— DOCUMENT TEXT —
Segment Open

Violence
One of the multiple battlefields of environmental determinists versus biological determinists relates to the causes of violence. The former see violence as a primarily culturally rooted phenomenon, whereas the latter see it as being biologically determined This controversy, however, may be due to a failure to distinguish between aggressiveness and violence.
Aggressiveness and Violence
Aggressiveness is an instinct and therefore is a product of bioevolution. However, nature has not selected for the trait of aggressiveness alone but together with a set of inhibiting factors that are activated in certain circumstances, for instance, when two individuals who belong to the same group fight with each other and the life of one of them is threatened. As Irenäus Eibl-Eibesfeldt (1984) argues, a widely obeyed commandment in nature is "thou shalt not kill thy neighbor." Not even animals with as bad a reputation as wolves are an exception to this law.
In humans aggressiveness is linked primarily to the brainstem and the so-called limbic system or emotional brain (Sanmartín 2002). This part of the brain contains the structures that appear to be responsible for the responses (autonomous, somatic, hormonal, and neurotransmitter) that make up aggressive behavior. These automatic responses are triggered unconsciously by certain stimuli and coordinated by the amygdala, a structure in the inner region of the temporal lobe of both brain hemispheres.

Segment Closed

— DATA FOR REVIEW —
Segment Open

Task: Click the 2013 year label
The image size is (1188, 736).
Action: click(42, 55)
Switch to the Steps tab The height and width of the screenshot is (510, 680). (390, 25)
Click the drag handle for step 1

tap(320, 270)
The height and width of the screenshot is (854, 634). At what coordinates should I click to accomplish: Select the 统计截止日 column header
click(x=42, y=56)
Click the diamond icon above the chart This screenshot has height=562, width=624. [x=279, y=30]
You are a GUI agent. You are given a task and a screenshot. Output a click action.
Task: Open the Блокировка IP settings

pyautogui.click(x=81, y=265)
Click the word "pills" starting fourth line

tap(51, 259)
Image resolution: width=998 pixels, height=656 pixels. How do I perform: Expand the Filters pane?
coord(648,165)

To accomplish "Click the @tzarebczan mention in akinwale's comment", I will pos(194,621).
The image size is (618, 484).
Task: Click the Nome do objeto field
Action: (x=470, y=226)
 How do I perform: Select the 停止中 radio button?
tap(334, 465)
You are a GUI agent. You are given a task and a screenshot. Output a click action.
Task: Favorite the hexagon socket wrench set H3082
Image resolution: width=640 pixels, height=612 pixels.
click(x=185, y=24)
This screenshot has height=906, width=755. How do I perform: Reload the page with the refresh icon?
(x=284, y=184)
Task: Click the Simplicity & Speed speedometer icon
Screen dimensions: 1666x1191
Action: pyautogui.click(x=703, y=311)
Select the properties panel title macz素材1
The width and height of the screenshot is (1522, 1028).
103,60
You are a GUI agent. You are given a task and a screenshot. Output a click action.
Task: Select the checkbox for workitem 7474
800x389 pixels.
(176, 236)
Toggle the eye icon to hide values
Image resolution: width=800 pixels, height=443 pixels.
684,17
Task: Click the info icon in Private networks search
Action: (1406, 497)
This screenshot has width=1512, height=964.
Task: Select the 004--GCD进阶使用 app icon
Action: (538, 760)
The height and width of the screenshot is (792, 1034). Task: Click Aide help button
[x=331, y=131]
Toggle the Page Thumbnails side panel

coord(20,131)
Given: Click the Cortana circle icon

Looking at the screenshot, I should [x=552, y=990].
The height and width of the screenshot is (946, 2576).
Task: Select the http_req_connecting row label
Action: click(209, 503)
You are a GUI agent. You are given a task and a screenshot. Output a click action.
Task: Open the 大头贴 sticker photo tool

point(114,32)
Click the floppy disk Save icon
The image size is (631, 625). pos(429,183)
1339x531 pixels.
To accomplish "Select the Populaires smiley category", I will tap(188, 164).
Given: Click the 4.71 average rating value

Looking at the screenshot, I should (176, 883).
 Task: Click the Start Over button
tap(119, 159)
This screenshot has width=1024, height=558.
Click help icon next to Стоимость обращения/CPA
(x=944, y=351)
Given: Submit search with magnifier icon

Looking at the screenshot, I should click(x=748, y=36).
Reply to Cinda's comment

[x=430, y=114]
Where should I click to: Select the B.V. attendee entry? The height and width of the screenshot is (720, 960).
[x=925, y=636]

Segment Closed

— TASKS AND EXERCISES —
1 - Condense the paragraph of the violence text that begins "In humans aggressiveness is linked" into a short bulleted list that keeps its main facts.
2 - Write out word for word the passage of the violence text between "In humans aggressiveness" and "both brain hemispheres.", inclusive.

— TASK-BY-TASK RESULTS —
1 -
- In humans, aggressiveness is linked mainly to the brainstem and the limbic system, or emotional brain (Sanmartín 2002).
- This part of the brain holds the structures that appear responsible for the autonomous, somatic, hormonal, and neurotransmitter responses that make up aggressive behavior.
- Certain stimuli trigger these automatic responses unconsciously.
- The amygdala coordinates them. It lies in the inner region of the temporal lobe of both brain hemispheres.

2 -
In humans aggressiveness is linked primarily to the brainstem and the so-called limbic system or emotional brain (Sanmartín 2002). This part of the brain contains the structures that appear to be responsible for the responses (autonomous, somatic, hormonal, and neurotransmitter) that make up aggressive behavior. These automatic responses are triggered unconsciously by certain stimuli and coordinated by the amygdala, a structure in the inner region of the temporal lobe of both brain hemispheres.